His intellectual foundation was solidified not in a lab, but at the Swiss Patent Office in Bern. As a "level III" technical examiner, he spent his days analyzing inventions like gravel sorters and synchronized clocks. This environment—isolated from the academic establishment—forced him to conduct profound "thought experiments" about the nature of time and signal transmission, leading directly to his revolutionary insights into relativity.
In a single "miracle year," Einstein fundamentally redefined space, time, and the nature of matter.
In a single "miracle year," Einstein fundamentally redefined space, time, and the nature of matter.
While still a patent clerk in 1905, Einstein published four papers that shattered the foundations of 19th-century physics. This annus mirabilis (miracle year) saw him explain Brownian motion (proving atoms exist) and outline the photoelectric effect (proposing that light behaves as particles, or "photons"). The latter discovery would eventually earn him the 1921 Nobel Prize, rather than his more controversial work on relativity.
Most famously, 1905 marked the introduction of Special Relativity and the equation $E=mc^2$. By demonstrating that mass and energy are two forms of the same thing and that the speed of light is the universe’s only constant, he upended the Newtonian view of an absolute, unchanging reality. These papers transformed a 26-year-old clerk into the most important scientist in the world.
General Relativity transformed gravity from a "force" into the very geometry of the universe.
General Relativity transformed gravity from a "force" into the very geometry of the universe.
In 1915, Einstein expanded his work into the General Theory of Relativity, a feat that remains the high-water mark of theoretical physics. He proposed that gravity is not an invisible tug between objects, but a curvature of space and time caused by mass. This theory predicted that light would bend around stars and that the universe itself was dynamic—concepts that birthed the field of modern cosmology.
Einstein's work even predicted the expansion of the universe, though he initially doubted his own math, adding a "cosmological constant" to keep his model static. He also laid the groundwork for the laser through his study of "stimulated emission." Despite these triumphs, he spent the last decades of his life in a lonely, unsuccessful pursuit of a Unified Field Theory—a single set of equations to link gravity with electromagnetism.
His domestic life was a turbulent mix of secret children, intellectual collaboration, and tragic family outcomes.
His domestic life was a turbulent mix of secret children, intellectual collaboration, and tragic family outcomes.
Einstein’s personal life was far less ordered than his physics. His first marriage to fellow physicist Mileva Marić was marked by a secret first daughter, Lieserl, whose fate remains unknown (likely given up for adoption or died in infancy). While Marić may have influenced his early work, their relationship soured; as part of their 1919 divorce settlement, Einstein promised her the money from his future Nobel Prize—which he duly handed over two years later.

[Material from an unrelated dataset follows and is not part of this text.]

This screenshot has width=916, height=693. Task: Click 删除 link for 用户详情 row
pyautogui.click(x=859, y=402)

His second marriage to his cousin Elsa Löwenthal provided a stable social platform, yet he engaged in numerous affairs and remained emotionally distant from his children. His younger son, Eduard, suffered from schizophrenia and was eventually institutionalized, while his elder son, Hans Albert, became a respected professor of engineering but maintained a strained relationship with his father.
Forced into exile by the Nazis, Einstein leveraged his global celebrity to jumpstart the American atomic age.

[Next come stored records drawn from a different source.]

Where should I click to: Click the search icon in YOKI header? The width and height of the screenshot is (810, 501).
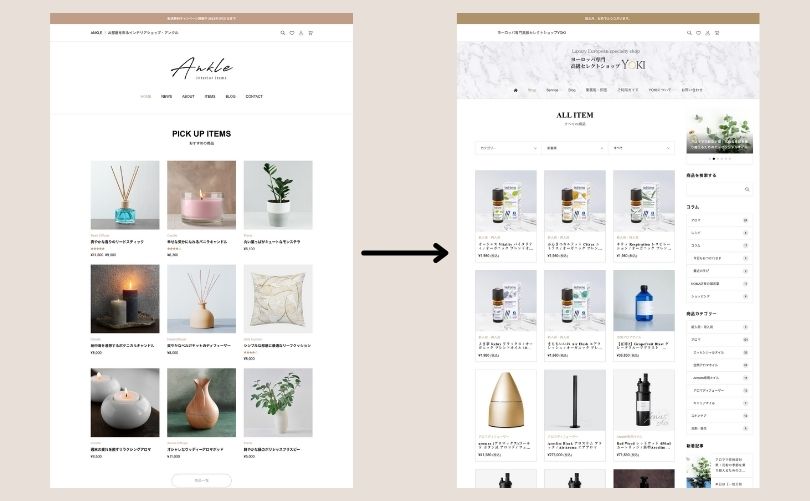tap(689, 33)
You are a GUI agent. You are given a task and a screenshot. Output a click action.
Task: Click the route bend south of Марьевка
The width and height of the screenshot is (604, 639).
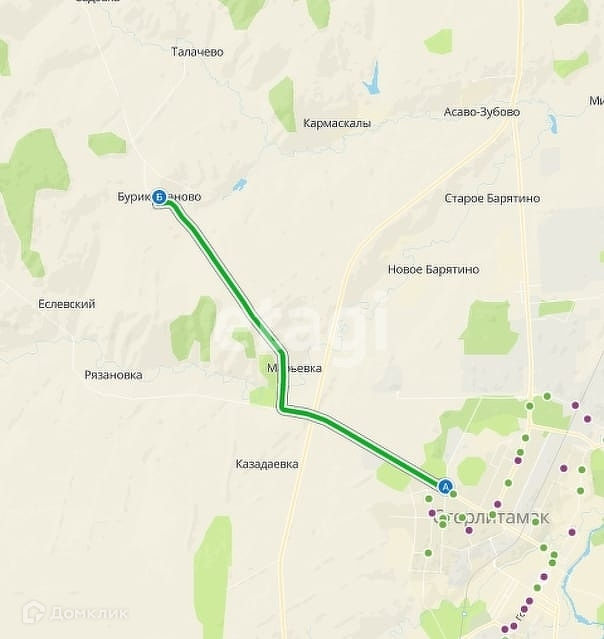pos(284,409)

Forced into exile by the Nazis, Einstein leveraged his global celebrity to jumpstart the American atomic age.
In 1933, Einstein was visiting the U.S. when Adolf Hitler rose to power. As a high-profile Jewish intellectual, Einstein saw his property seized and his books burned by the Nazi regime. He never returned to Germany, settling at Princeton’s Institute for Advanced Study and becoming a U.S. citizen in 1940. His presence in America turned the country into the new global center for theoretical physics.
Though a lifelong pacifist, Einstein’s fear of a Nazi nuclear weapon led him to sign a 1939 letter to President Roosevelt, urging the U.S. to begin its own atomic research. This letter catalyzed the Manhattan Project. However, Einstein was never granted security clearance to work on the project due to his leftist political leanings and was later haunted by the destructive power his $E=mc^2$ formula had helped unleash.
Image from Wikipedia
Einstein in 1882, age 3
Einstein's parents, Hermann and Pauline
Einstein in 1893, age 14
Einstein's Matura certificate from canton Aargau, 1896[note 2]

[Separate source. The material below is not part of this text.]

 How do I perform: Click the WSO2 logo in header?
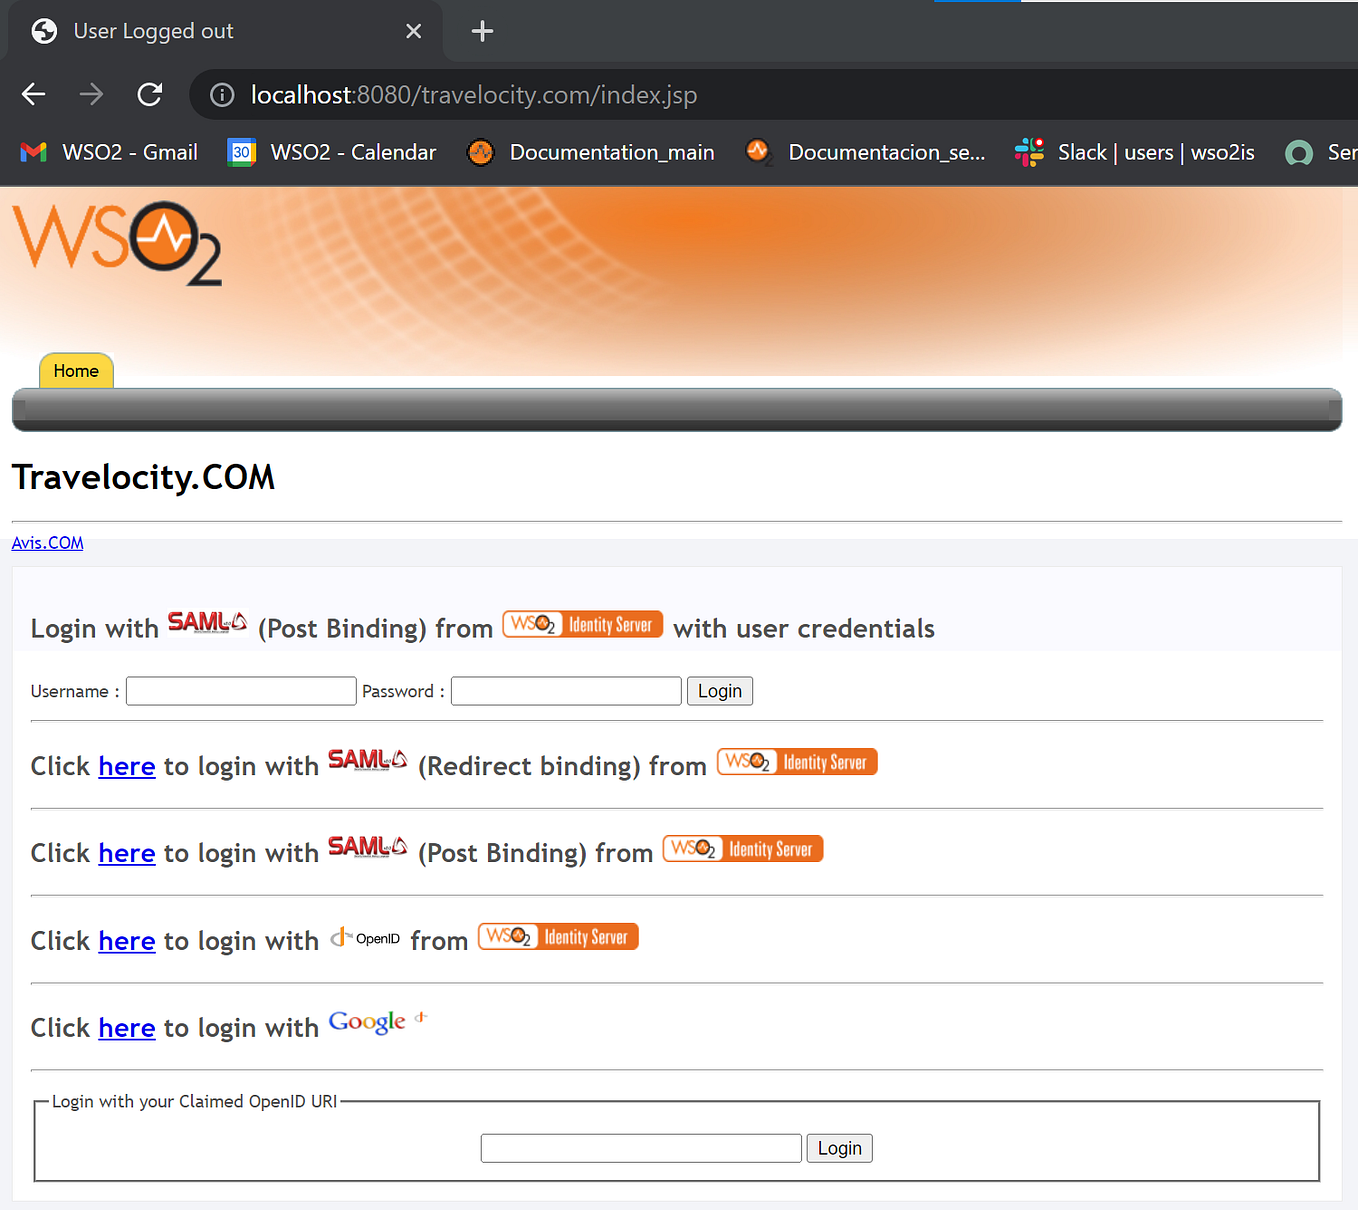pyautogui.click(x=117, y=243)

Albert Einstein and Mileva Marić Einstein, 1912
Albert and Elsa Einstein arriving in New York, 1921
Albert and Elsa Einstein, 1930
Einstein at the Swiss patent office, 1904
Einstein's 1905 dissertation, Eine neue Bestimmung der Moleküldimensionen ("A new determination of molecular dimensions")
Einstein with colleagues at the ETH in Zurich, 1913
Einstein with other physicists and chemists in Berlin, 1920
The New York Times reported confirmation of the bending of light by gravitation after observations (made in Príncipe and Sobral) of the 29 May 1919 eclipse were presented to a joint meeting in London of the Royal Society and the Royal Astronomical Society on 6 November 1919.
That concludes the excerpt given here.